| What is needed |
What is needed here is every line of the records that includes "fill".

| Stored records |
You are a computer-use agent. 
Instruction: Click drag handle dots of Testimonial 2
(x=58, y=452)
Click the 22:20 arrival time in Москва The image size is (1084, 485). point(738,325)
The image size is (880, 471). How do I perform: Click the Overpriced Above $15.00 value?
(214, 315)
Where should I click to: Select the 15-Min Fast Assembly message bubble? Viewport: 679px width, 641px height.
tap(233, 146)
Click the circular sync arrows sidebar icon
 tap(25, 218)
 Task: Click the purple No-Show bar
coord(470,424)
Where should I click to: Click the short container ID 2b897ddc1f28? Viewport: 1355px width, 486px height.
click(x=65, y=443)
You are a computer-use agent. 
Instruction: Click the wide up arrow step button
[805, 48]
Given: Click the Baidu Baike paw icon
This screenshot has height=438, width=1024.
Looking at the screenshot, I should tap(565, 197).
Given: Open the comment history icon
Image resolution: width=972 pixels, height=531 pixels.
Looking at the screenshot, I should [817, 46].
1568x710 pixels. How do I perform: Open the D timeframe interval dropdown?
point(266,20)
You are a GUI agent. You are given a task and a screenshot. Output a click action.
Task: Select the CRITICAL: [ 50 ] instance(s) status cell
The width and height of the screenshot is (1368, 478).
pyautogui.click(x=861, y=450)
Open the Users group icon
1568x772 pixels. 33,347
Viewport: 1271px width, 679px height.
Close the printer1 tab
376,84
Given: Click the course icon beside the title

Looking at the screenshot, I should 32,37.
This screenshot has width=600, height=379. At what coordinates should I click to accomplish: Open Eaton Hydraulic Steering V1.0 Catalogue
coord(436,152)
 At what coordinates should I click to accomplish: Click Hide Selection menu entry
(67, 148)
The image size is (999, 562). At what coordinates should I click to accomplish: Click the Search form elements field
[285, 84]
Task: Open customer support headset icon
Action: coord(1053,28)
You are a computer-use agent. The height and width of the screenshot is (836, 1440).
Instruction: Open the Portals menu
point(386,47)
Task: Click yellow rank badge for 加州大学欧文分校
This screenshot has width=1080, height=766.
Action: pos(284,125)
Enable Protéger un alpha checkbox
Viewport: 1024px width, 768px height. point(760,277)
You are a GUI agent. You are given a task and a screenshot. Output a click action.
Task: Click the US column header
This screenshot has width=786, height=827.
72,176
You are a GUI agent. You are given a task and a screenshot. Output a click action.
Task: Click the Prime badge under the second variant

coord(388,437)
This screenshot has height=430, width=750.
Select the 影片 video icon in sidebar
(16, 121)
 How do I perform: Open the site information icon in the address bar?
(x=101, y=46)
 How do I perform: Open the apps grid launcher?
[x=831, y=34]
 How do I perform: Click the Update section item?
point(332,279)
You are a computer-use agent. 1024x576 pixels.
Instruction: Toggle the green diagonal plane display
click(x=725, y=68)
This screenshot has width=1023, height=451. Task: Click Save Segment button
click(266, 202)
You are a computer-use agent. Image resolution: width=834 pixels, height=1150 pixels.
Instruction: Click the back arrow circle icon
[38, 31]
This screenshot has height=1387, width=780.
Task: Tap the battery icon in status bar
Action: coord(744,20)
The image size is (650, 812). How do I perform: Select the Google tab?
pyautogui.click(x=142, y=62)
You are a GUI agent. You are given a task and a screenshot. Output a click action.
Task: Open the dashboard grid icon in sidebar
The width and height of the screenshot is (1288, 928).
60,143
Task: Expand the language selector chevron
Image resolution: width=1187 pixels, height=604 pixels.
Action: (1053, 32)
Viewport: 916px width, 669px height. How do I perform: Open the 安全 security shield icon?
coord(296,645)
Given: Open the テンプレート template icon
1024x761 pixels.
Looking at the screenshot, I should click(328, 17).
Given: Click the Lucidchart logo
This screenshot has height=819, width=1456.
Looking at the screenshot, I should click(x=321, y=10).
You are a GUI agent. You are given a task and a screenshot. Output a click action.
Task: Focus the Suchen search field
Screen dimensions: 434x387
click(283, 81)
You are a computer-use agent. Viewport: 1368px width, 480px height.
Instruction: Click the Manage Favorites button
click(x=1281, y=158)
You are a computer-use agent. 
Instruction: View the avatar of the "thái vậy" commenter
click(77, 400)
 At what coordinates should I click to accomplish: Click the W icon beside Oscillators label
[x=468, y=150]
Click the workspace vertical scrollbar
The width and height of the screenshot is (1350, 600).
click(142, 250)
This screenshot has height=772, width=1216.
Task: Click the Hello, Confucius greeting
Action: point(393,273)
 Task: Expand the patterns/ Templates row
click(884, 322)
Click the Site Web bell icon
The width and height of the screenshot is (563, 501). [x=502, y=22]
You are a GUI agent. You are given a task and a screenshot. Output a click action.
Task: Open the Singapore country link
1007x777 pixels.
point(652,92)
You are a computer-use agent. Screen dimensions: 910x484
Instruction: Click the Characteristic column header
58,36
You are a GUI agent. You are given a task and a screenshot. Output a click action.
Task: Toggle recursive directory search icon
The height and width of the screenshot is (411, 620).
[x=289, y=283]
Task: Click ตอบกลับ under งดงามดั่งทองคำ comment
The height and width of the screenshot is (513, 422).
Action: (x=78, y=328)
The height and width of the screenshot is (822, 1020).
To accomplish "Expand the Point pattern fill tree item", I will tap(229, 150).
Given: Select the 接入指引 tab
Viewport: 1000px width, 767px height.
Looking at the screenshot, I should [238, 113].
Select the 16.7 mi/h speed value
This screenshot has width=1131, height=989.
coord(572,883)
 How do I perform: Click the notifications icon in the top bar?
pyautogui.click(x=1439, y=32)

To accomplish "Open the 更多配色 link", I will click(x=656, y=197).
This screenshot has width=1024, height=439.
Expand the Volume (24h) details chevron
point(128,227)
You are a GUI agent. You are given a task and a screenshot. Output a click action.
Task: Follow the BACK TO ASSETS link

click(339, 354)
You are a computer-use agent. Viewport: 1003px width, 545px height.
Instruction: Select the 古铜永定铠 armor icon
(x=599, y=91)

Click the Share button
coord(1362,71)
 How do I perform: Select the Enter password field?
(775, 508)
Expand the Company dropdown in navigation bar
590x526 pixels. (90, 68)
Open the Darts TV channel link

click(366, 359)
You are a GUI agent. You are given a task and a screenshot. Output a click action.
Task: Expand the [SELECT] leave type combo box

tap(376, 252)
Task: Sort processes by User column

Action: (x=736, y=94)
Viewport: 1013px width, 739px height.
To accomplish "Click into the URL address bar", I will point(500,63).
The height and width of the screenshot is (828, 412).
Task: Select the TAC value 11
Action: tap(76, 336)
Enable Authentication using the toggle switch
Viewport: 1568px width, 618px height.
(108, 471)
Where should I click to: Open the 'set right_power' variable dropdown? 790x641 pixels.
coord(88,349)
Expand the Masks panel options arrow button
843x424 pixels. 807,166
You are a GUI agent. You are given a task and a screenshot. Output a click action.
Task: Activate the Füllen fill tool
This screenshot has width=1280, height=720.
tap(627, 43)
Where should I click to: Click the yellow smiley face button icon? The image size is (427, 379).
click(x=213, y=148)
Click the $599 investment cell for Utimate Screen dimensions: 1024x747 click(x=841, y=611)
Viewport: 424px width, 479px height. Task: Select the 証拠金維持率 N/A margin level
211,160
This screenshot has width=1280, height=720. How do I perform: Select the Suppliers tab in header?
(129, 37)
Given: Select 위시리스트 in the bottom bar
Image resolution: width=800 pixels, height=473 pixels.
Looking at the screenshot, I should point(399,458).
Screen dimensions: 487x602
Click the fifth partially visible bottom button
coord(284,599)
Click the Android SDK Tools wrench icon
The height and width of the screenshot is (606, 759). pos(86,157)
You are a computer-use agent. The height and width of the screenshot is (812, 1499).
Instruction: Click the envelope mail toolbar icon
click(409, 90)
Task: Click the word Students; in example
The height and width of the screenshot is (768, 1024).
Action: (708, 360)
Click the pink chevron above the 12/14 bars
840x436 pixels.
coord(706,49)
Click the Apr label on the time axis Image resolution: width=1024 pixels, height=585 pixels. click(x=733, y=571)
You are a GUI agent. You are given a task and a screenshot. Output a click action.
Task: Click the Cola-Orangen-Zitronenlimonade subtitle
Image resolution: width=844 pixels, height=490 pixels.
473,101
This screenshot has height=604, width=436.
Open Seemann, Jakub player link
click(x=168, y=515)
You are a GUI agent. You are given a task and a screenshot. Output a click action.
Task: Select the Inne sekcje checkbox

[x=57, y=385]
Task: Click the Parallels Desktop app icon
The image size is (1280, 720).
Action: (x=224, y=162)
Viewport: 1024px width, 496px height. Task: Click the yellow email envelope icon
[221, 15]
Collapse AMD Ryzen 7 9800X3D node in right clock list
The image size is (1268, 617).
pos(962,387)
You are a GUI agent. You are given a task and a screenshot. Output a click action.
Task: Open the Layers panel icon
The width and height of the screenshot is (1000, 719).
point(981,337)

| Reply to the task |
To accomplish "Expand the Point pattern fill tree item", I will tap(229, 150).
Task: Activate the Füllen fill tool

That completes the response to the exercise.